None of them—not even Mr. Raycie—had travelled as extensively as it was intended that Lewis should; but the two Huzzards had been twice to England on banking matters, and Commodore Ledgely, a bold man, to France and Belgium as well—not to speak of his early experiences in the Far East. All three had kept a vivid and amused recollection slightly tinged with disapprobation, of what they had seen—“Oh, those French wenches,” the Commodore chuckled through his white teeth—but poor Mr. Kent, who had gone abroad on his honeymoon, had been caught in Paris by the revolution of 1830, had had the fever in Florence, and had nearly been arrested as a spy in Vienna; and the only satisfactory episode in this disastrous, and never repeated, adventure, had been the fact of his having been mistaken for the Duke of Wellington (as he was trying to slip out of a Viennese hotel in his courier’s blue surtout) by a crowd who had been—“Well, very gratifying in their enthusiasm,” Mr. Kent admitted.

            “How my poor brother Julius could have lived in Europe! Well, look at the consequences—” he used to say, as if poor Treeshy’s plainness gave an awful point to his moral.

            “There’s one thing in Paris, my boy, that you must be warned against: those gambling-hells in the Pally Royle,” Mr. Kent insisted. “I never set foot in the places myself; but a glance at the outside was enough.”

            “I knew a feller that was fleeced of a fortune there,” Mr. Henry Huzzard confirmed; while the Commodore, at his tenth glass, chuckled with moist eyes: “The trollops, oh, the trollops—”

            “As for Vienna—” said Mr. Kent.

            “Even in London,” said Mr. Ambrose Huzzard, “a young man must be on his look-out against gamblers. Every form of swindling is practised, and the touts are always on the look-out for greenhorns; a term,” he added apologetically, “which they apply to any traveller new to the country.”

            “In Paris,” said Mr. Kent, “I was once within an ace of being challenged to fight a duel.” He fetched a sigh of horror and relief, and glanced reassuredly down the Sound in the direction of his own peaceful roof-tree.

            “Oh, a duel,” laughed the Commodore. “A man can fight duels here. I fought a dozen when I was a young feller in New Erleens.” The Commodore’s mother had been a southern lady, and after his father’s death had spent some years with her parents in Louisiana, so that her son’s varied experiences had begun early. “‘Bout women,” he smiled confidentially, holding out his empty glass to Mr. Raycie.

            “The ladies—!” exclaimed Mr. Kent in a voice of warning.

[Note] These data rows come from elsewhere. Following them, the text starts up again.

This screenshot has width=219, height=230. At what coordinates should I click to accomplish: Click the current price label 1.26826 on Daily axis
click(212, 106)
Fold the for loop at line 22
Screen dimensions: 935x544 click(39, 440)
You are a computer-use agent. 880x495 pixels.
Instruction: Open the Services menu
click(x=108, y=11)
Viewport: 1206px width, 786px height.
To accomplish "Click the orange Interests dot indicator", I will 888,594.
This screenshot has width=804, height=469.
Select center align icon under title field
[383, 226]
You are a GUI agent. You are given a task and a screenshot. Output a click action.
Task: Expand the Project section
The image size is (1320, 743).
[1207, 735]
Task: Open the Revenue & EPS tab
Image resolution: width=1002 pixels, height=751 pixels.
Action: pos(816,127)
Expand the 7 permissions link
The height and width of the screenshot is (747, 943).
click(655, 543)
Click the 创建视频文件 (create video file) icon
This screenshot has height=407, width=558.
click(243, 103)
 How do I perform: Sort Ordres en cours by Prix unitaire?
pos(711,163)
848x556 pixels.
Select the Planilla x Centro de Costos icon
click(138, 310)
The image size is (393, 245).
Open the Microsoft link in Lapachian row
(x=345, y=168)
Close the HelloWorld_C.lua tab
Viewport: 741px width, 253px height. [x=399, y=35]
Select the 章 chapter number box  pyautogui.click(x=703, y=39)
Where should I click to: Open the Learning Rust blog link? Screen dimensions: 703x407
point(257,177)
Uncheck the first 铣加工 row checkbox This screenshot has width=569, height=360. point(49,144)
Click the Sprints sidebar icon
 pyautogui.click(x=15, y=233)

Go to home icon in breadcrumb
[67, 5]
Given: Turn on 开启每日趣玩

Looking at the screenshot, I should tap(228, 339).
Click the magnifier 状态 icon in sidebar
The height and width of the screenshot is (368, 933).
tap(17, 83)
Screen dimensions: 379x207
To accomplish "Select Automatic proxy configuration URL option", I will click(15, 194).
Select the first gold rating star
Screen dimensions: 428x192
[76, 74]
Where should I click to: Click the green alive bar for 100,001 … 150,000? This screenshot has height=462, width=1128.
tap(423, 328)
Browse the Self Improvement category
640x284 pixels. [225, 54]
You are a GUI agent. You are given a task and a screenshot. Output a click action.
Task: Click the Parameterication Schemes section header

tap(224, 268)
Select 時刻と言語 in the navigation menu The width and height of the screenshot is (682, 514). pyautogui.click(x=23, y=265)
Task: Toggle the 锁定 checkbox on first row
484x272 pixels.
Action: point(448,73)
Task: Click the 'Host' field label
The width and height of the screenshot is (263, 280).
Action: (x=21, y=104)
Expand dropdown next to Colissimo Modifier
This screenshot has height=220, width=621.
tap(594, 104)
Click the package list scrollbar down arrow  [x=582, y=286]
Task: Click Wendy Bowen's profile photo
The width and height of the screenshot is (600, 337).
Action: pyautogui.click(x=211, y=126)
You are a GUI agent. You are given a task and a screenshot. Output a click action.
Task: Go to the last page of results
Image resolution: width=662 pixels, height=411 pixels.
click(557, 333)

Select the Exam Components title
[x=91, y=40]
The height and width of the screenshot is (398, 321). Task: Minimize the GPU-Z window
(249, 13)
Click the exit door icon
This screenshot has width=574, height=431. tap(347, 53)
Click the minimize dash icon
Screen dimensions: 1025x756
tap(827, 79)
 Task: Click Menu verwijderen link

            The gentlemen rose to their feet, the Commodore quite as promptly and steadily as the others. The drawing-room window opened, and from it emerged Mrs. Raycie, in a ruffled sarsenet dress and Point de Paris cap, followed by her two daughters in starched organdy with pink spencers. Mr. Raycie looked with proud approval at his womenkind.

            “Gentlemen,” said Mrs. Raycie, in a perfectly even voice, “supper is on the table, and if you will do Mr. Raycie and myself the favour—”

            “The favour ma’am,” said Mr. Ambrose Huzzard, “is on your side, in so amiably inviting us.”

            Mrs. Raycie curtsied, the gentlemen bowed, and Mr. Raycie said: “Your arm to Mrs. Raycie, Huzzard. This little farewell party is a family affair, and the other gentlemen must content themselves with my two daughters. Sarah Anne, Mary Adeline—”

            The Commodore and Mr. John Huzzard advanced ceremoniously toward the two girls, and Mr. Kent, being a cousin, closed the procession between Mr. Raycie and Lewis.

            Oh, that supper table! The vision of it used sometimes to rise before Lewis Raycie’s eyes in outlandish foreign places; for though not a large or fastidious eater when he was at home, he was afterward, in lands of chestnut-flour and garlic and queer bearded sea-things, to suffer many pangs of hunger at the thought of that opulent board. In the centre stood the Raycie epergne of pierced silver, holding aloft a bunch of June roses surrounded by dangling baskets of sugared almonds and striped peppermints; and grouped about this decorative “motif” were Lowestoft platters heavy with piles of raspberries, strawberries and the first Delaware peaches.